企業は従業員の福祉より、株主の利益を重視して、容赦ないリストラを実施した。景気が回復しても、本社員を増やさず、人材派遣業、パート、臨時工を増やすだけである。つまり、年功序列・終身雇用の慣行が弱まったので、サラリーマンの人生にはリスクが多くなった。

若者はいろいろな対策を考えている。何処でも通用する技能を身につけるために、まず国家が認定した資格を取っておきたい。そのため大学と資格受験の専門学校とのダブルスクールの生活を送る若者が増えた。技能を持っていれば、リストラされても、新しい職場が見つかる。

すでに、高度な技能を身につけた人は、古いタイプの組織を離れ、個人の力によってグローバルな活躍ができる分野に移っている。華やかな例を挙げれば、中央官庁やメガバンクを辞めて、外資系のファンドのアナリストになる、新型の再生ファンドを設立する、といった人が多くなった。反官僚の感情が国中に広がっているので、今後官庁の権限が狭くなり、働きがいがなくなるだろう。メガバンクの将来も明るくない。古い組織にそのままいれば、リストラされるかもしれない。

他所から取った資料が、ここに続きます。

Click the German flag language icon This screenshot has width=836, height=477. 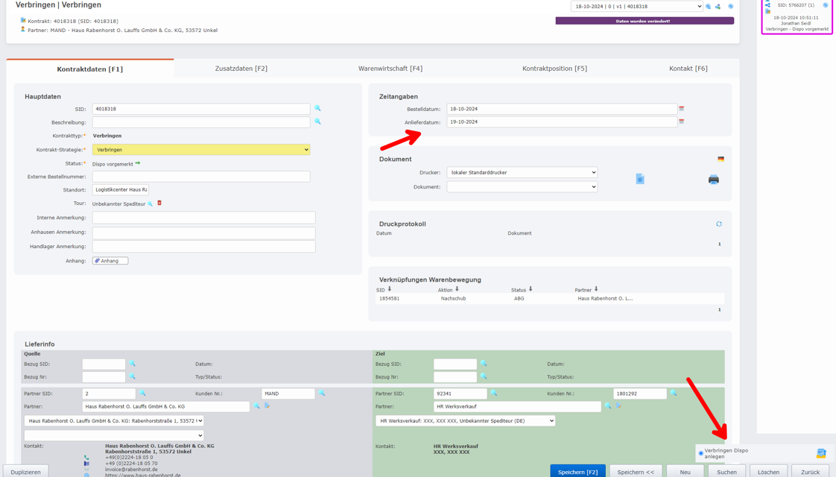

若者から高齢者まで市民活動に参加する人が増えた。環境、医療福祉、教育・子供関係、食料の安全などいろいろな分野で市民活動が盛り上がり、実のあるNPOが多くなった。彼等は、企業社会に代わる新しい帰属集団を個人的に模索しているようだ。

柔軟な帰属集団を模索

現役を引退した年配者は「シニアネット」に加わって「井戸端会議」や「床屋談義」を楽しんでいる。そうした中から、パソコン指導、地域の介護、リサイクル等のボランティア活動がうまれ、新しい熟年コミュニティーの根が広がっている。

癌等の難病に苦しんでいる人達は、ボランティアの患者が「患者の会」を組織して、頻繁にミーティングを開いて、心の持ち方、新しい治療方法の体験、漢方薬の体験、ケアが優れている病院、家族との関係などについて話し合っている。インターネットによる会もある。

日本の集団主義の歴史は長かった。水田農業では、水管理に集団の力が必要だった。徳川時代の藩も、明治以後の官僚や企業も、集団的な意志決定を行い、個人は集団に強い帰属心を持ち集団とともに生きた。

ところが、グローバリゼイションやビックバンとともに、集団主義の基盤が崩壊し、私たちは個人として生きなければならなくなった。それはあまりにも急激な変化だったから社会的な不安が高まり、家庭内暴力、発作的な凶悪犯罪、自殺等が増加した。しかし、多くの人は新しい生き方と柔軟な帰属集団を懸命に模索し、ようやく「生き甲斐探し」に成功しつつあるようだ。不安が解消すれば、個人消費が拡大し、また熱心に働ける人がふえるので、日本経済は成長力を取り戻すに違いない。